Sports

Caleb Williams Caps Brilliant Sophomore Season With Heisman Trophy

When coach Lincoln Riley bolted from the University of Oklahoma after last season, and his star freshman quarterback Caleb Williams followed, along with a boatload of other transfers to the University of Southern California, the expectation was that U.S.C. would return to the upper echelon of college football.

That expectation was met — and then some. U.S.C. won 11 games, seven more than last season, and its highest win total since 2017. If it had not been for a loss in the Pac-12 championship, U.S.C. would be in the College Football Playoff for the first time, with a chance to win its first national title since 2004.

The national championship will evade the Trojans this season, but Williams, who won the Heisman Trophy on Saturday night in New York, gives U.S.C. a consolation prize.

Williams, who has been celebrated for his pregame outfits and painted nails, wore a custom tan suit designed by Gucci and Adidas, along with “boots that look like loafers” and clear nail polish.

Williams was brilliant all season, beating defenses with his arms and legs, finishing with 4,075 passing yards and 47 touchdowns. His value was never more apparent than in U.S.C.’s Pac-12 championship loss to Utah, in which he sustained a leg injury that left him hobbling. Though Williams managed to stay in the game, U.S.C.’s offense could not muster anything with him injured.

Despite finishing his sophomore season as college football’s most outstanding player, Williams didn’t start out as the favorite. Late-night television starts for West Coast teams, in conjunction with a Pac-12 conference that historically has been lackluster, may have kept Williams’s name off early-season Heisman favorite lists.

But after a game against rival U.C.L.A., then ranked No. 18, in which Williams willed his team to victory by amassing 503 total yards (470 passing, 33 rushing), along with three touchdowns, he was seemingly a lock to win the Heisman. (The game also began at 8 p.m. Eastern time.)

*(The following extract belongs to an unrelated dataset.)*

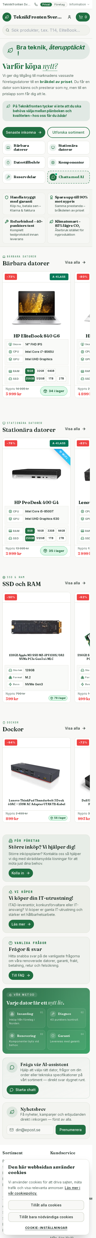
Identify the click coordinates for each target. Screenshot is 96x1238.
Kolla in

“It took an entire season for the rest of the country to catch on,” said Carson Palmer, the former U.S.C. quarterback and 2002 Heisman winner.

It was the second year that Ohio State quarterback C.J. Stroud smiled and clapped as another finalist won the Heisman Trophy. Last year, Stroud was a finalist but finished last in voting among the group, as Alabama’s Bryce Young took home the award. Young was not a finalist this year, and Stroud was the favorite to win for most of the season, especially after a game against Michigan State in which he threw for 361 yards and six touchdowns. But Stroud struggled over the final stretch of the season, including in a 45-23 loss to Michigan.

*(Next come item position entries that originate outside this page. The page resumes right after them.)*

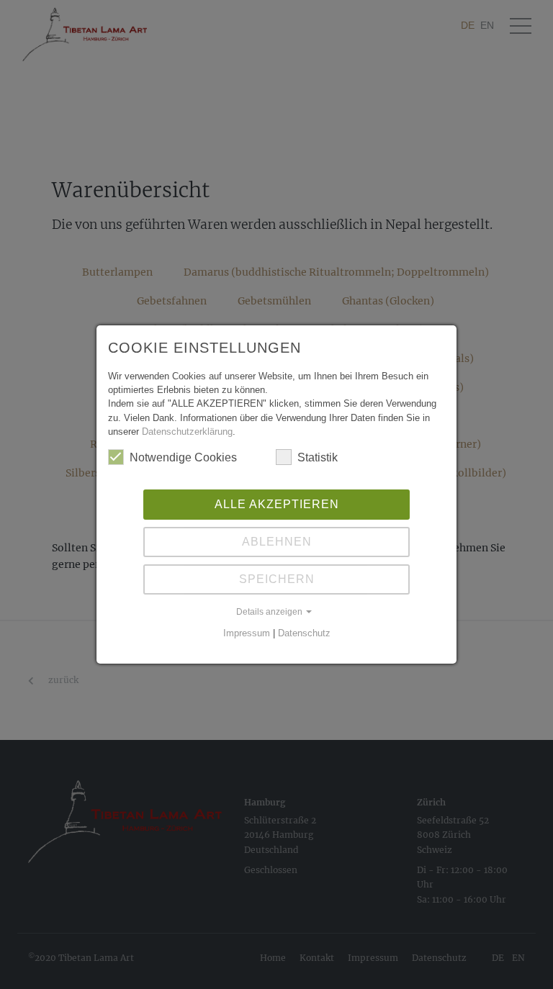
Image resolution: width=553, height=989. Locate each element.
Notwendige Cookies (183, 457)
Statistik (317, 457)
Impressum (246, 633)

This might have been Stroud’s last chance at the Heisman. He will be eligible for the N.F.L. draft after this season, and he is projected to be a first-round pick.

Of the finalists, Texas Christian quarterback Max Duggan seemed the most improbable victor before the season. Duggan, a three-year starter, was benched in favor of the redshirt freshman Morris, then thrust back into the starting lineup after Morris was injured in the first week. Duggan led Texas Christian to a 12-1 record and a College Football Playoff berth, and his numbers were stellar — 3,321 passing yards, 36 touchdowns — and yet still a step behind Williams.

Georgia quarterback Stetson Bennett was aiming to be the Bulldogs’ first winner since Herschel Walker in 1982. Walker, a former walk-on, was the only finalist to win his conference title game, but he didn’t have the gaudy statistics of the other players.

Williams is U.S.C.’s eighth Heisman winner — technically — but the N.C.A.A. vacated Reggie Bush’s 2005 win after determining that he and his family had accepted hundreds of thousands of dollars in gifts from two California agents while he was in college. Bush returned the award in 2010, and he was initially banned from associating with U.S.C. permanently, but the ban was reduced to 10 years in 2017.